I made a new version of the image with italic text for easier reading, higher contrast for more flicker and converted to png for smaller size (44kB -> 1.35kB) http://img186.imageshack.us/my.php?image=displaytestwr1.png

But I'm not sure the image should flicker on an interlaced LCD. On an interlaced CRT it would, sure, because the undrawn lines fade to black while the other lines are being drawn. But on an LCD the undrawn lines should persist from the previous update, so it won't flicker. You'd need an animation to show the effect, a moving image that will show feathering on interlaced displays.

But I could be wrong...
 
Npl said:
Seems like the new PSP has an "intentionally" interlaced LCD Display
Well PSP screen always supported interlaced scan as an option(just not a documented one).
When I first heard about this I thought someone might have cocked up the FW to default to interlaced scan(which would be fixable). But yea, if their supposed "hw feature" explanation is true, it sounds an awful lot like what you speculate - the blame most likely being in the new video-controller, and not the screen.
Anyone with the new PSP should try P-Scan TV out and see if that outputs interlaced (that would confirm the controller is faulty at least).
 
Update from Engadget: A Japanese Sony Computer Entertainment representative has informed us that the interlacing-like lines are just "features" of the new LCD, and currently, there are no plans to fix it with a future software update since it is in the hardware.

:')
 
The 3000's screen also has a different sub-pixel alignment than the older screens.

2000 screen:
R G B
R G B
R G B

3000 screen:
R R R
G G G
B B B
 
The 3000's screen also has a different sub-pixel alignment than the older screens.

2000 screen:
R G B
R G B
R G B

3000 screen:
R R R
G G G
B B B

That's interesting ... could it be then we are actually seeing ghosting of the red sub-pixels?
 
archie4oz said:
The 3000's screen also has a different sub-pixel alignment than the older screens.
Well that kinda kills my idea of wasting some money and swapping 3k and 2k screens to see what happens :p

Arwin said:
That's interesting ... could it be then we are actually seeing ghosting of the red sub-pixels?
Doesn't seem very likely given the photos taken show exact odd-even line displacement.
 
What I'm seeing in those comparison pics is the same interlaced rendering, but with no ghosting on the 3000. The lines are present in the 2000 but ghosting blurs it all together. The 3000 image shows only two frames, clearly interleaved with no ghosting to blend it all together. The odd element arrangement might exaggerate the effect further.

The question is, why do these screens use this technique?

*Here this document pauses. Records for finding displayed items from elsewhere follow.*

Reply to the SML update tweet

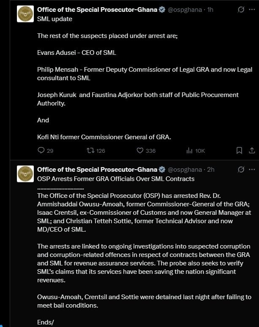tap(45, 151)
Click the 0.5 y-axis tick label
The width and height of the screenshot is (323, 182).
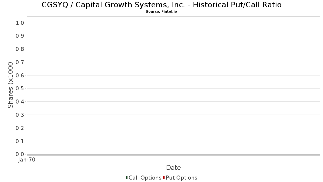pos(20,89)
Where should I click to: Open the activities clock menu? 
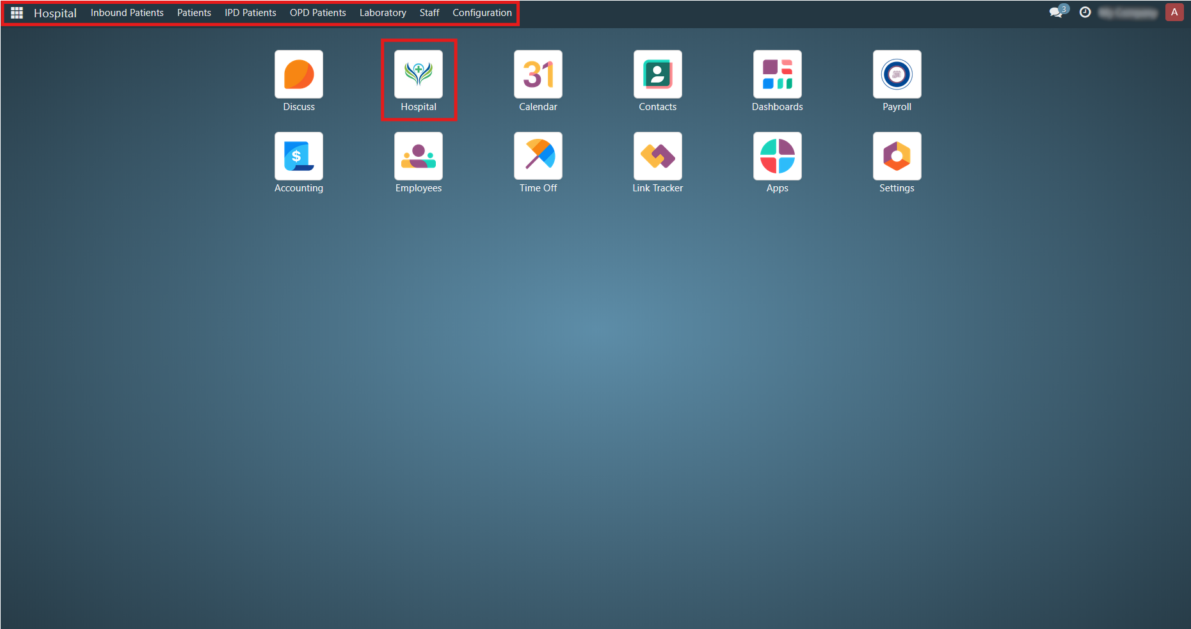coord(1085,12)
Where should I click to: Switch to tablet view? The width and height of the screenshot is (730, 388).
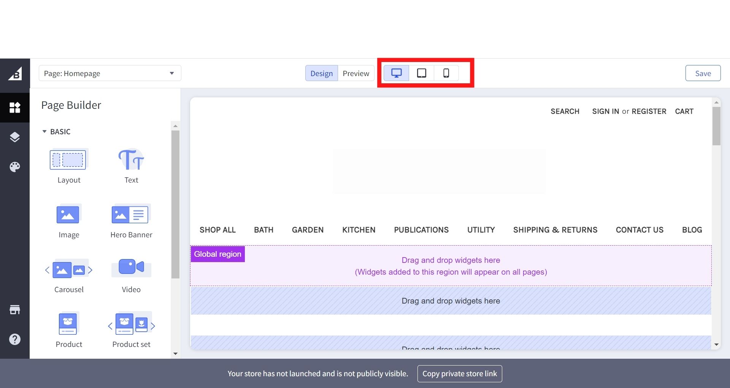(421, 73)
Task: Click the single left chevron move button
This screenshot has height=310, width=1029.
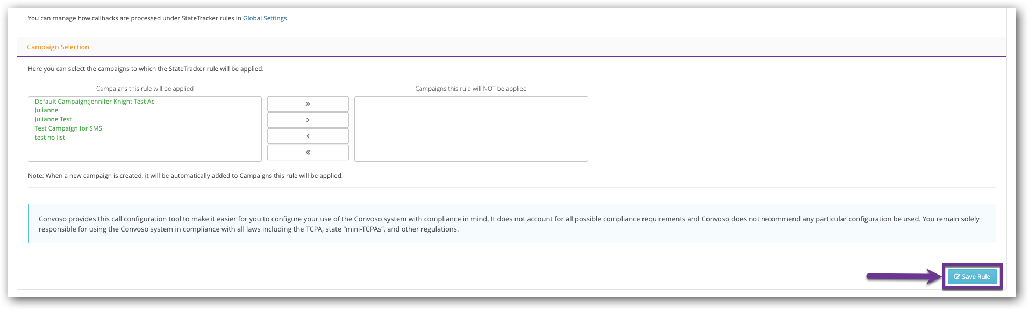Action: click(x=308, y=136)
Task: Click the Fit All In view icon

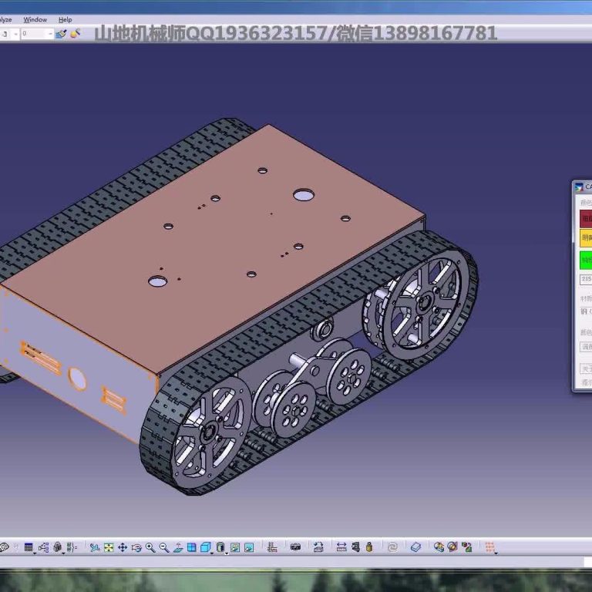Action: 109,547
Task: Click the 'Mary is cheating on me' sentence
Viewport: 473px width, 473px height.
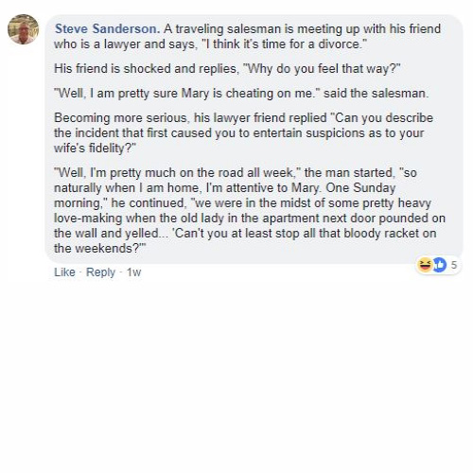Action: [x=241, y=94]
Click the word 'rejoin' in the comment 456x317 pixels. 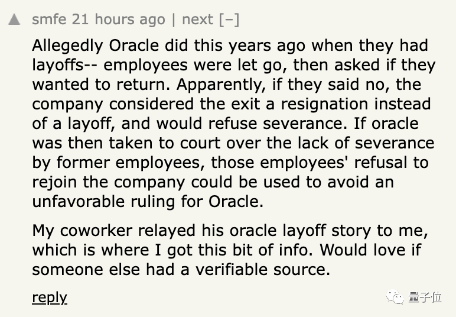click(53, 182)
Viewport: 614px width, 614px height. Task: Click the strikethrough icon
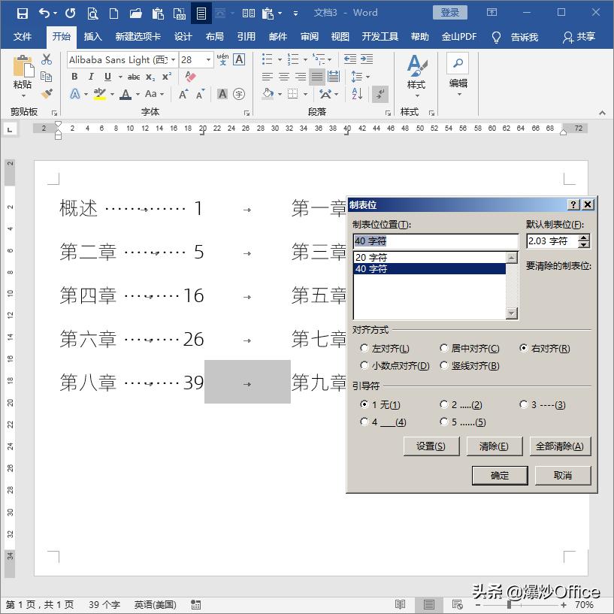(x=133, y=76)

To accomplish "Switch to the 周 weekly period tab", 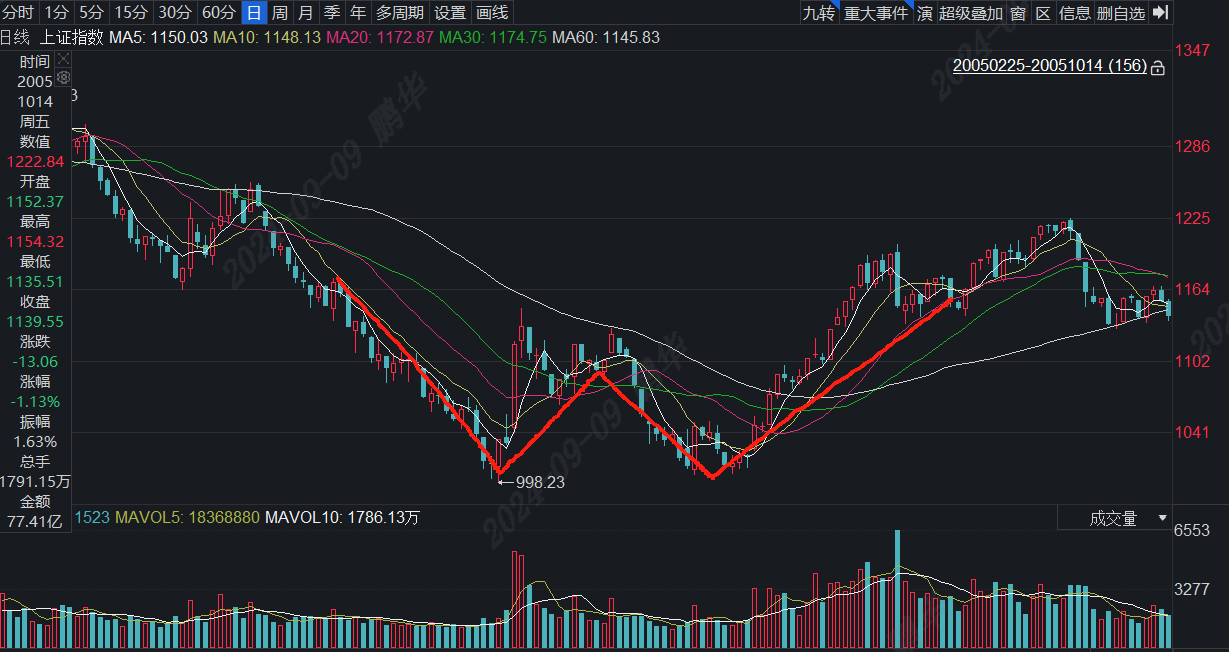I will (280, 13).
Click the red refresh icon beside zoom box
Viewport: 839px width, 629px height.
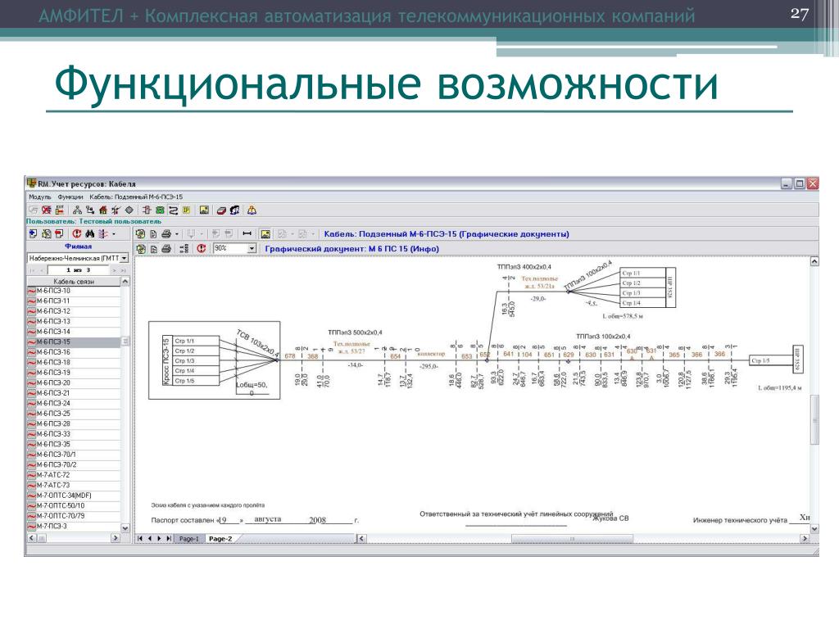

If the iPhone's also suffer, it has to be a design choice to abandon the effective LCD systems used elsewhere and instead use an alternative that looks stripey. From a design POV it was bound to have issues. With fast refresh and interlaced rendering, you're going to get artefacts. Were they hoping user's persistance-of-vision would hide the stripes?
 
Shifty Geezer said:
With fast refresh and interlaced rendering, you're going to get artefacts.
Just to clarify something - the previous PSPs don't display anything interlaced (since you made the paralel). The reason I'm bringing it up is because interlaced scan was actually possible to enable on early hw (maybe it still is through CFW, but I can't say I've tried), and it looked a fair share different then PSP 1k/2k normally do.

My first theory was the video controller (ie. when they added full support for SDTV-out, they just "unified" everything to interlaced scan). But the iPhones also having this issue, kinda puts that idea at doubt. So, no clue really.
I still hope someone with a 3k can test if TV out on HDTVs is actually progressive (could give some credence to my theory if it isn't).
 
I just read (on a site which link I am not allowed to post here I think) that Sony is about to announce a recall for the psp 3000. One of the sources was from amazon.
 
Just to clarify something - the previous PSPs don't display anything interlaced (since you made the paralel). The reason I'm bringing it up is because interlaced scan was actually possible to enable on early hw (maybe it still is through CFW, but I can't say I've tried), and it looked a fair share different then PSP 1k/2k normally do.
What accounts for the visible though subdued interlacing on the PSP2000 screenshot then? :???:
 
What accounts for the visible though subdued interlacing on the PSP2000 screenshot then? :???:
Theres no interlacing on the screenshot, just ghosting. What you probably see is something similar to scanlines, dont know the right word for it, but you see the "gaps" between pixels on a LCD if you zoom in far enough.
Even with a low-response screen like the older PSPs have, interlacing would be very noticeable in motion and different than ghosting.
 
Theres no interlacing on the screenshot, just ghosting...
Oh, yeah. I wasn't looking carefully enough! It's clear that the banding isn't alternating between fields on the PSP2000 image.

On an aside, I think Sony should release a high-end PSP with an OLED screen. I'm sure they could make great money off that!
 
Shifty Geezer said:
On an aside, I think Sony should release a high-end PSP with an OLED screen.
With the whole SKU thing they like so much I always did wonder why they don't do that. The whole premium SKU bs works well for IPods too. :p
 
There are still some unanswered questions about this:

1) Does the progressive scan TV output display interlaced lines?

2) I've read some reports that the interlacing only occurs on some 2D games and not on 3D games ("mostly"). This is strange to me, so can anyone say anything about this?

3) This is more a question about the human eye, but why do we notice the horizontal black lines caused by the turning off of the same subpixels in a row in a vertical subpixel arrangement (like on the PSP-3000 screen)... more than the vertical black lines caused by the turning off of the same subpixels in a column in a horizontal subpixel arrangement (like on most LCD screens)?

I should really make an illustration about that third question... I'll get one at some unspecified point in the future, heh.
 
Josh said:
1) Does the progressive scan TV output display interlaced lines?
Nope.
Some earlier speculations last year were right, it is in fact LCD ghosting, perceived as scanlines because of orientation change in subpixel arrangement. It's also far less noticeable then ghosting on 1k/2k (better response rate and all that).

2) I've read some reports that the interlacing only occurs on some 2D games and not on 3D games ("mostly"). This is strange to me, so can anyone say anything about this?
This is standard LCD behaviour. Response rate varies depending on colors displayed, with some color-transitions much faster then others, resulting in less/more ghosting depending on the content/game displayed.